Materials and methods

Experiment materials

The kaolinite was purchased from Chengdu Chenzheng Chemical Co., Ltd. Its X-ray fluorescence results showed that, the main components of kaolinite are SiO2 (55.2%), Al2O3 (38.74%) and K2O(3.27%). Zn(NO3)2, Pb(NO3)2, and Cu(NO3)2 were purchased from Sinopharm Chemical Reagent Co. Ltd. They were of analytical grade and were used without further purification. Deionized water was used for the preparation of all solutions. The pH adjustment of solutions was performed using 0.1 mol/L HNO3 or 0.1 mol/L NaOH.

Adsorption experiment and detection methods

Stock solutions of Zn(II), Pb(II), and Cu(II) were prepared by dissolving Zn(NO3)2, Pb(NO3)2, and Cu(NO3)2, respectively, into deionized water and diluting to 1000 mg/L. The adsorption performance of kaolinite was examined using batch mode studies, and duplicate experiments were also performed. Adsorption kinetics studies were conducted at ambient temperature (298 ± 2 K) for 300 min in 250 mL conical flasks containing 100 mL of the 300 mg/L metal solutions and 300 mg kaolinite. The adsorption isotherms of Zn(II), Pb(II), and Cu(II) on kaolinite (300.0 mg) were investigated by performing adsorption with initial concentrations of 50–300 mg/L, followed by constant shaking at 165 rpm, pH = 5.0 ± 0.1, and 298 ± 2 K for 6 h. In addition, the effect of solution pH (2–7) was observed for Zn(II), Pb(II), and Cu(II) adsorption. After the adsorption test, the supernatants were filtrated using a 0.45 μm pore size filter, and the residual concentrations of Zn(II), Pb(II), and Cu(II) were detected using inductively coupled plasma optical emission spectrometry. The adsorption capacities (qe, mg/g) of kaolinite for Zn(II), Pb(II), and Cu(II) were estimated from mass balance calculations according to Eq. (1).

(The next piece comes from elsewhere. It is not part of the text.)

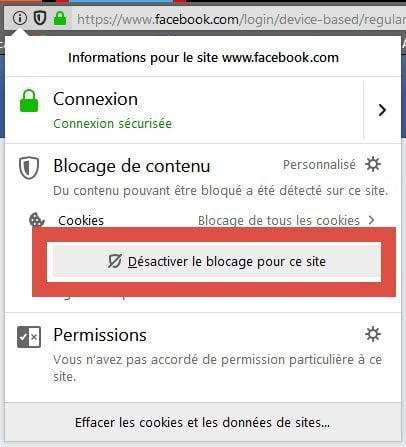This screenshot has height=447, width=406.
Task: Expand connection details with right arrow
Action: [382, 110]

$${\text{q}}_{{\text{e}}} = \frac{{\left( {{\text{C}}_{0} - {\text{C}}_{{\text{e}}} } \right){\text{V}}}}{{\text{m}}}$$
(1)

where C0 and Ce (mg/L) are the initial and equilibrium concentrations, respectively, of Zn(II), Pb(II), and Cu(II) in the measured solution; V (L) is the volume of the measured solution; and m (g) is the mass of the added kaolinite.

Characterization methods

Surface area analyzer (ASAP 2460 Version 3.01) was applied to determine the specific surface area of kaolinite. Besides, the surface topography, layer spacing, and bonds changes of kaolinite before and after adsorption were investigated scanning electron microscopy with energy-dispersive X-ray spectroscopy (SEM–EDS), X-ray diffraction (XRD), and Fourier-transform infrared (FT-IR) spectroscopy.

SEM–EDS

A small amount of dried kaolinite was fixed on the sample table with conductive double-sided adhesive, and then treated with gold spraying for 30 s. The surface morphology of the sample was observed by TM-1000 transmission electron microscope produced by HITACHI.

XRD

In this paper, X-ray diffractometer Axios advanced made by PANalyticalB.V was used for XRD test. The specific test conditions of the sample are as follows: Cu Ka target (λ = 1.5406 Å), photocell working voltage is 40 kV, working current is 40 mA, scanning Angle (2θ) is 4–70°, scanning step length is 0.5°, scanning speed is 0.1 s/step.

FT-IR

The surface groups of kaolinite were analyzed by FT-IR (Nicolet 5700). An appropriate amount of kaolinite was ground to powder, and then mixed with KBr. The mixture was pressed using a solid tablet press, and blank KBr was used as the background. The recorded spectra ranged from 4000 to 400 cm−1 with a resolution of 2 cm−1.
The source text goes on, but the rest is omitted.